作品選びにお悩みのあなた! そんなときは、映画のプロにお任せあれ。毎月公開されるたくさんの新作映画の中から3人の批評家がそれぞれオススメの作品の見どころポイントを解説します。

〜今月の3人〜

土屋好生
映画評論家。かつて『いまを生きる』(1989)という映画がありました。でも最近の岸田首相、いささかその題名を乱発気味では?

前田かおり
映画ライター。ソウォン役のチョン・ヒョンジュン君は11歳。激カワで名子役。長ーい目で追いかけたい。

松坂克己
映画ライター・編集。ついに下の子が家を出て独立、二十数年ぶりに二人暮しに戻った。

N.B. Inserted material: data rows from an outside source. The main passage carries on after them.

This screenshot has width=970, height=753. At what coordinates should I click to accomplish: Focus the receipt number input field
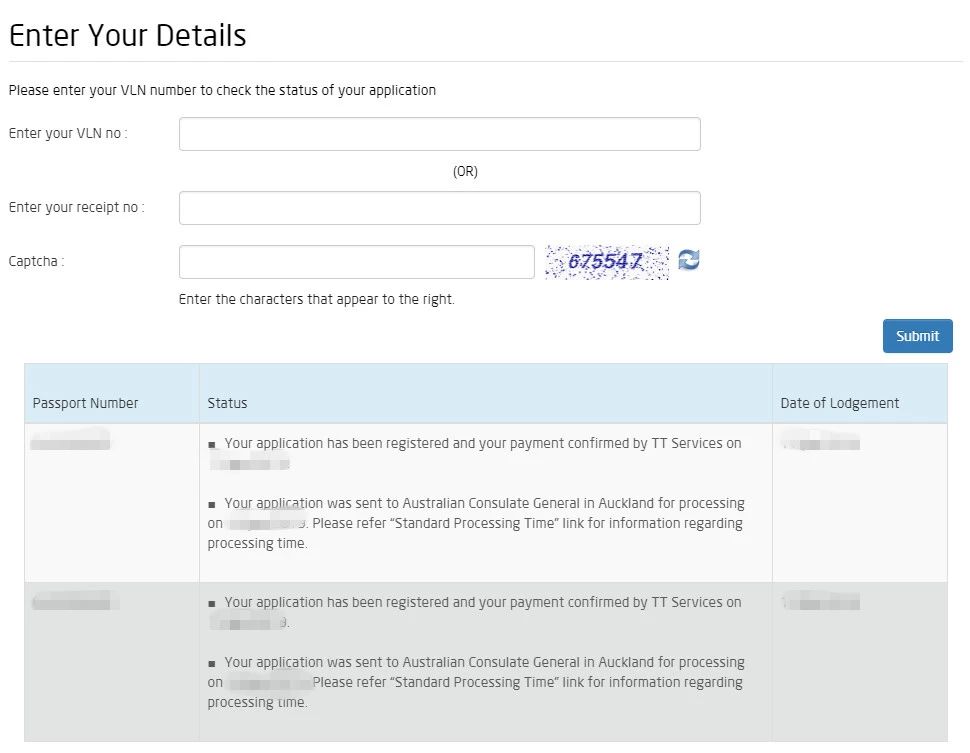(439, 208)
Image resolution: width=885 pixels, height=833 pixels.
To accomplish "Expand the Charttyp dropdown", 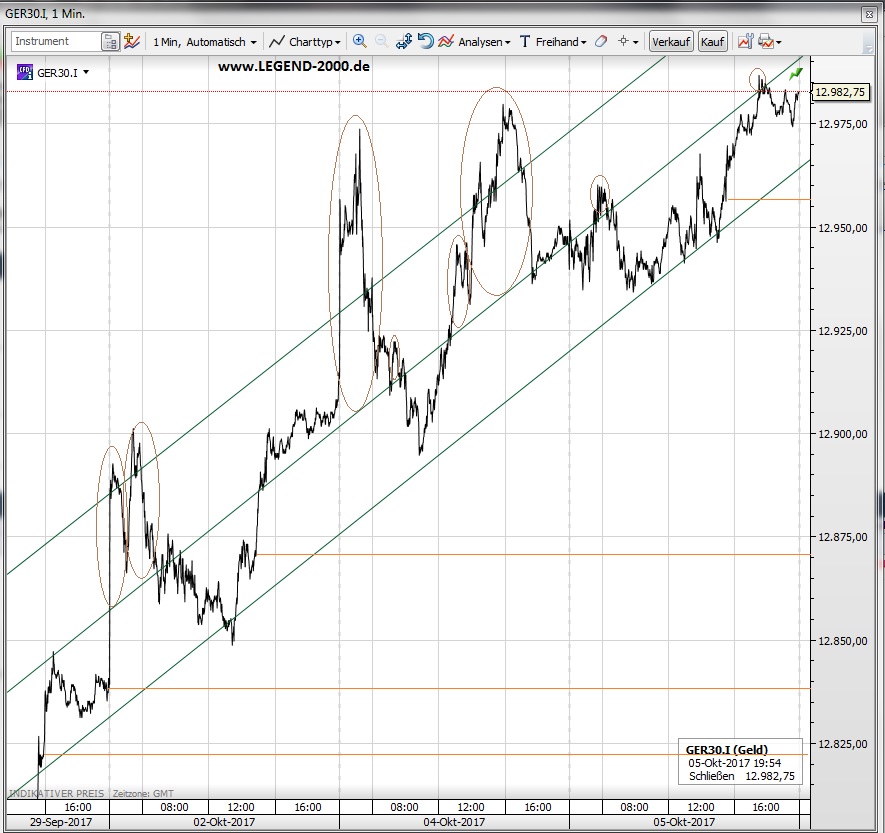I will coord(306,42).
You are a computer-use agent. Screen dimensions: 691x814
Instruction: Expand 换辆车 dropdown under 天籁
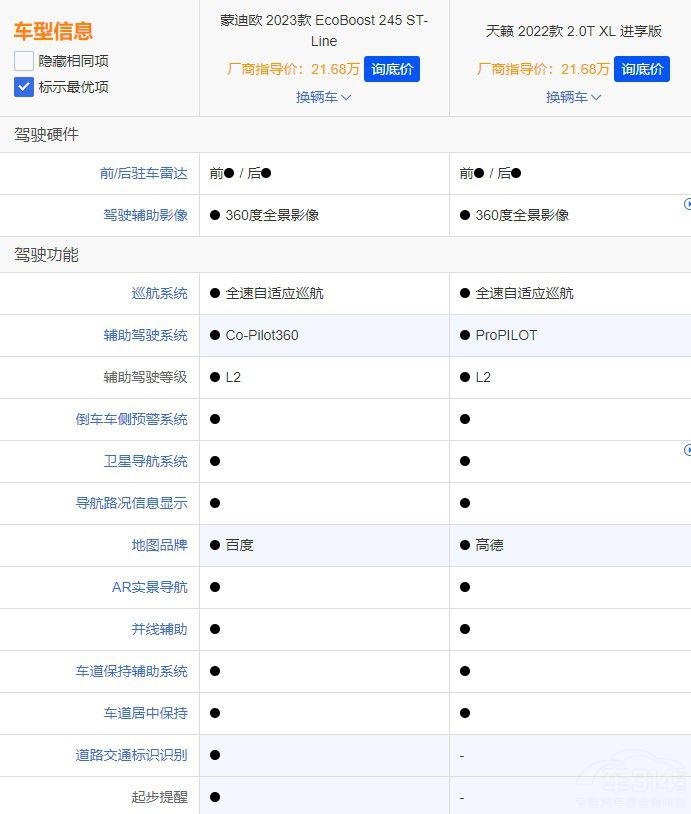click(573, 97)
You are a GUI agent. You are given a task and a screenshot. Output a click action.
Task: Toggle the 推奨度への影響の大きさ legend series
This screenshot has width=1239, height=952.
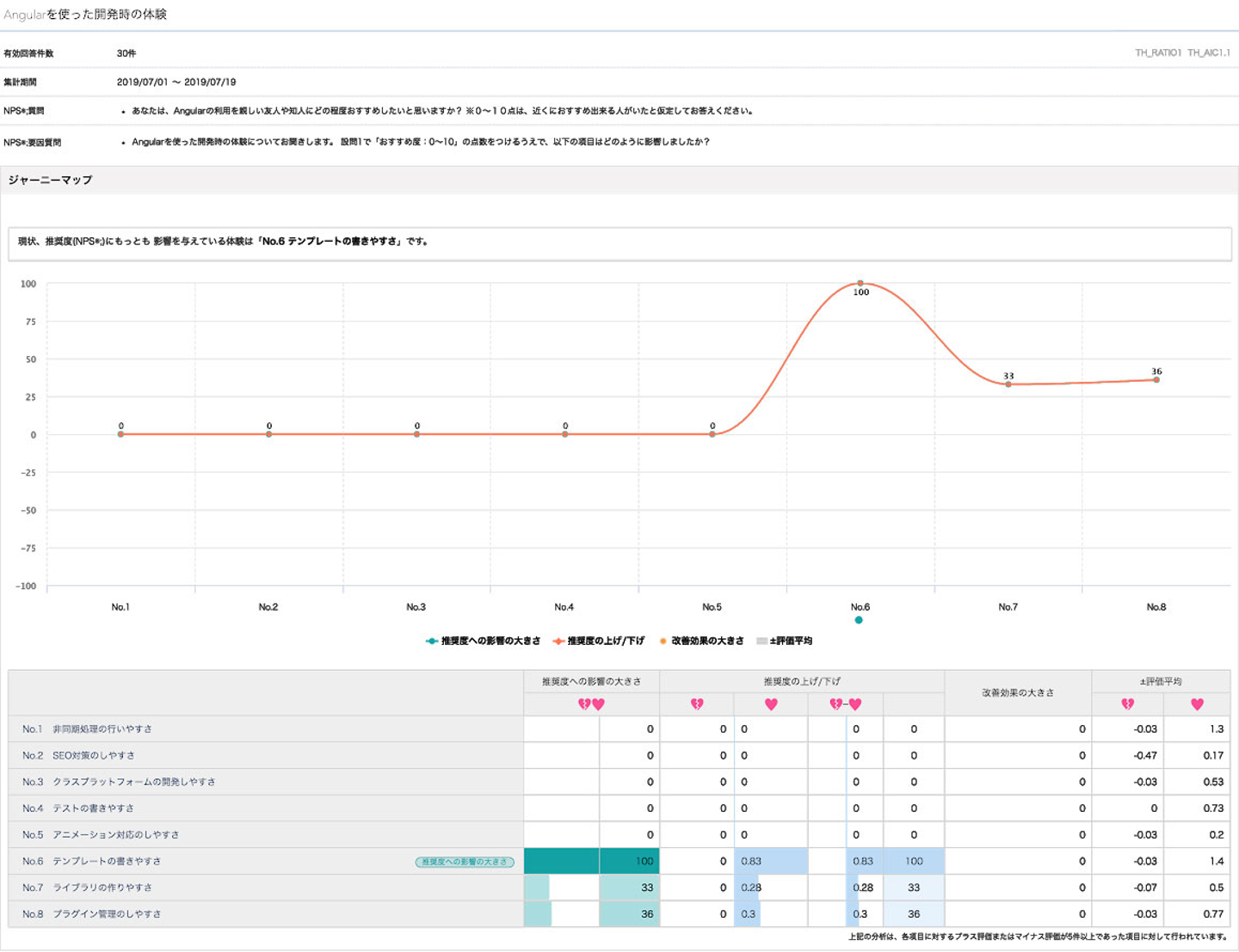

ちょっと寂しさも。

土屋好生 オススメ作品
モリコーネ 映画が恋した音楽家

数々の映画音楽の名曲を生み出したマエストロの知られざる素顔が浮かび上がる

画像1: 数々の映画音楽の名曲を生み出したマエストロの知られざる素顔が浮かび上がる

評価点:演出4/演技4/脚本3/映像4/音楽4

あらすじ・概要

エンニオ・モリコーネはいかにして生まれたか。父の後を継ぐようにトランペット奏者となり、次いで編曲家から映画音楽へ。そして室内楽の作曲へと戻っていく半生を振り返るマエストロはそこに何を見たか。

91年の生涯に残した映画とテレビの作品は500以上。しかも小学校時代の同級生というセルジオ・レオーネと組んだ『荒野の用心棒』(1964)に『夕陽のガンマン』(1965)といったヒット作を並べると彼こそ映画音楽を作るために生まれてきた音楽家といっても過言ではない。連発するヒット作の中で忘れられないのは『ワンス・アポン・ア・タイム・イン・アメリカ』(1984)。映像と音楽の絶妙なコラボレーションが耳に溶け込んで離れないこの旋律こそ映画音楽の金字塔といってもいいのではないか。

画像2: 数々の映画音楽の名曲を生み出したマエストロの知られざる素顔が浮かび上がる

そこから浮かび上がる音楽家エンニオ・モリコーネの人物像は繊細で多感な抒情派というか、素顔は純粋で真っ直ぐな詩人タイプだったのではないか。指揮をするモリコーネの後姿をとらえた一枚の写真を見ていると、そこから映画音楽家特有のオーラがにじみ出ているよう。がそれもこれもこの映画の監督たるジュゼッペ・トルナトーレの仕掛けた技で、モリコーネの弟子であり親友でもあった彼の見事なモリコーネ讃歌になっているのは言うまでもない。

公開中/ギャガ配給
© 2021 Piano b produzioni, gaga, potemkino, terras

前田かおり オススメ作品
パーフェクト・ドライバー/成功確率100%の女

クールな女性“運び屋”が悪の一味に追われる少年と繰り広げる韓国ノワールらしい逃走劇

画像1: クールな女性“運び屋”が悪の一味に追われる少年と繰り広げる韓国ノワールらしい逃走劇

評価点:演出4/演技4.5/脚本4/映像4.5/音楽4

あらすじ・概要

ワケありな荷物を届ける運び屋のウナは海外への逃亡を図る賭博ブローカーとその息子ソウォンを運ぶ依頼を受ける。だが,アクシデントからウナはソウォンらを追う悪徳警官たちから命がけの逃亡をするハメに…。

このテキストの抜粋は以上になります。